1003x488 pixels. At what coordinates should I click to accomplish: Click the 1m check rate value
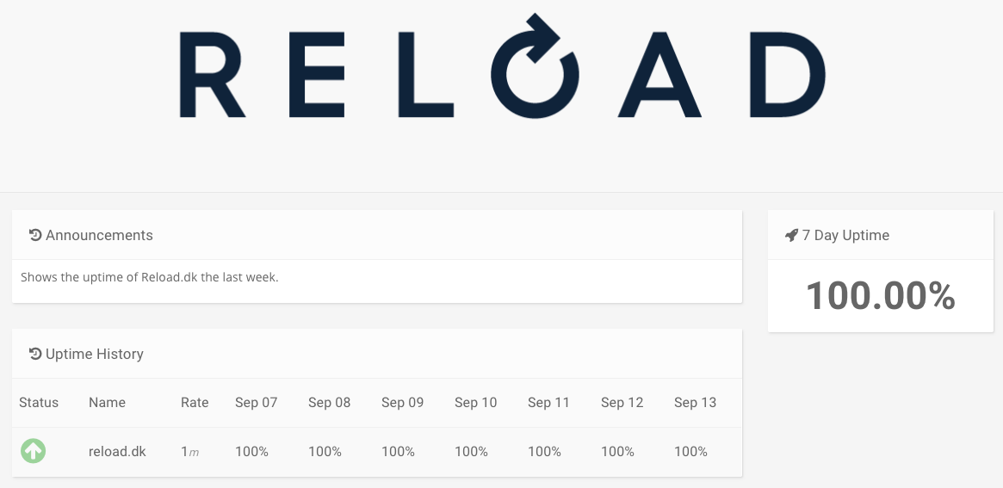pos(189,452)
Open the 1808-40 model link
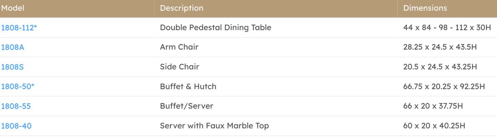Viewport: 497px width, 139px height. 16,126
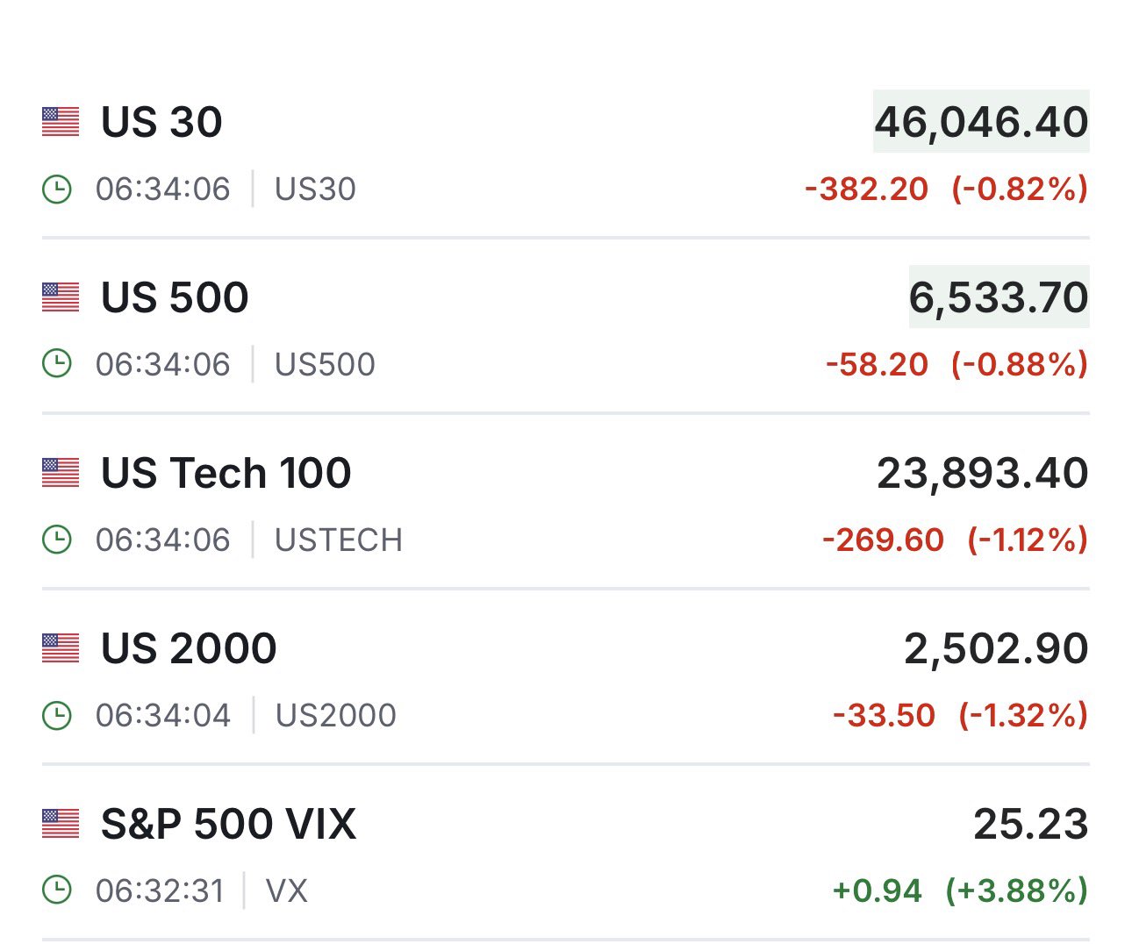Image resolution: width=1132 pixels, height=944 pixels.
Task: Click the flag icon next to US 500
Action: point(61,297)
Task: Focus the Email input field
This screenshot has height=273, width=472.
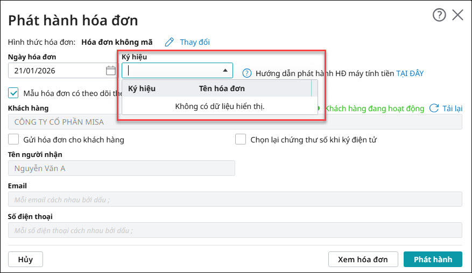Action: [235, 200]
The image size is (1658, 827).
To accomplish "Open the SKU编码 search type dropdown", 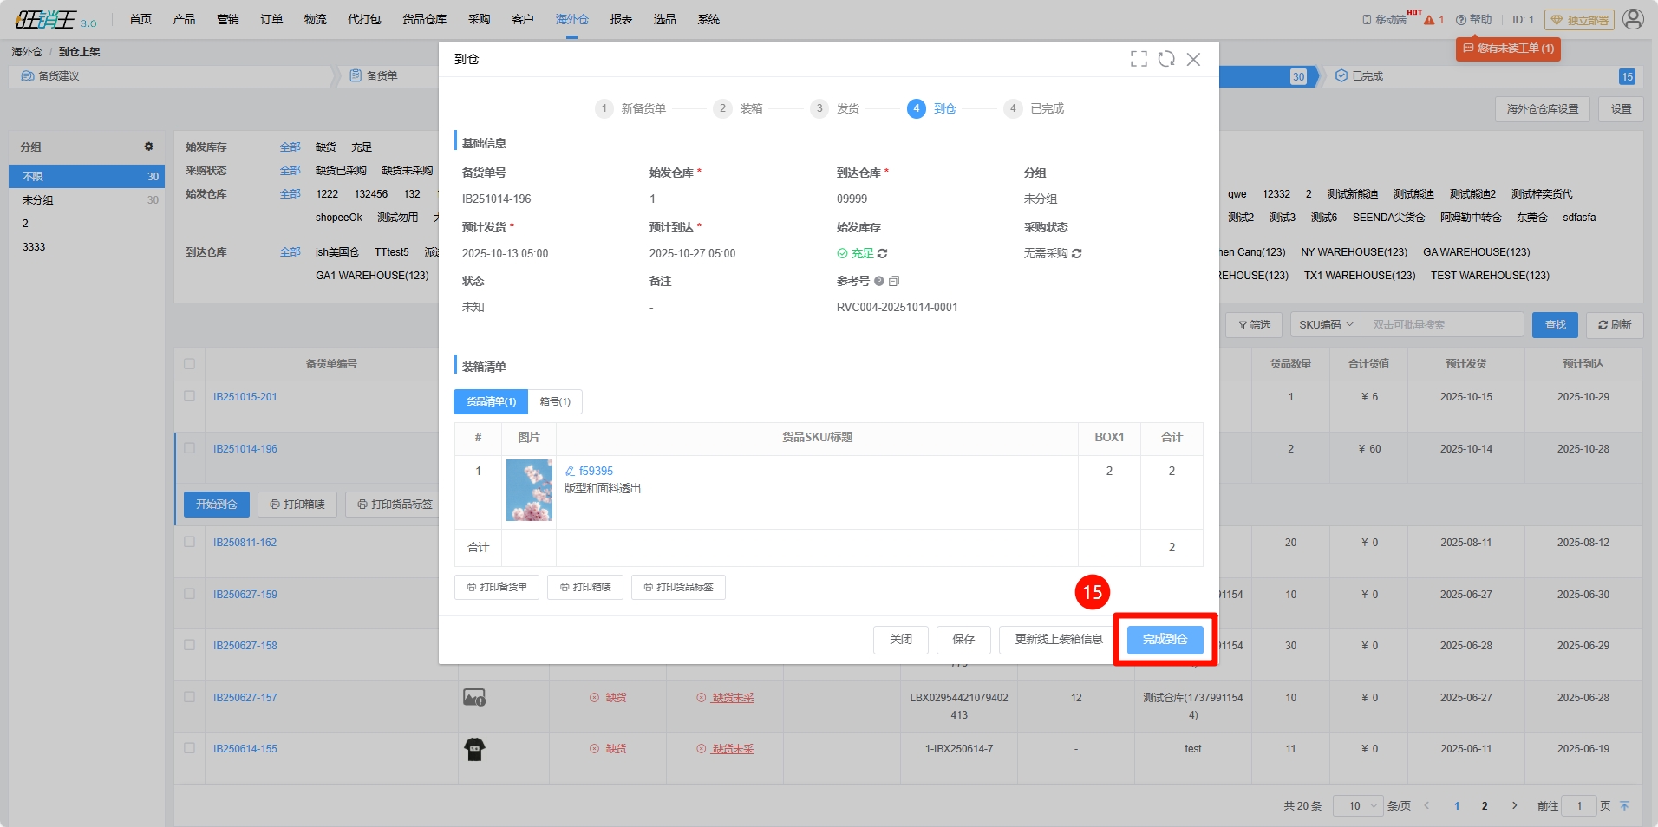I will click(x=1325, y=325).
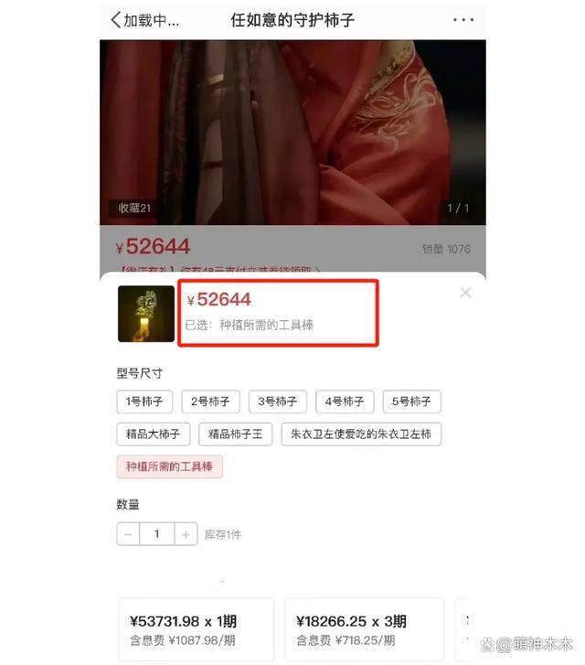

=====

→ **What is being asked**
Repeat the records above exactly, from the first line through the line that contains "Task: Focus the Email input field", and leave out the pictures.

→ **Answer to this exercise**
1003x488 pixels. At what coordinates should I click to accomplish: Click the 1m check rate value
pos(189,452)
Open the 1808-40 model link
Viewport: 497px width, 139px height. 16,126
Image resolution: width=1132 pixels, height=944 pixels.
Task: Click the flag icon next to US 500
Action: point(61,297)
Task: Focus the Email input field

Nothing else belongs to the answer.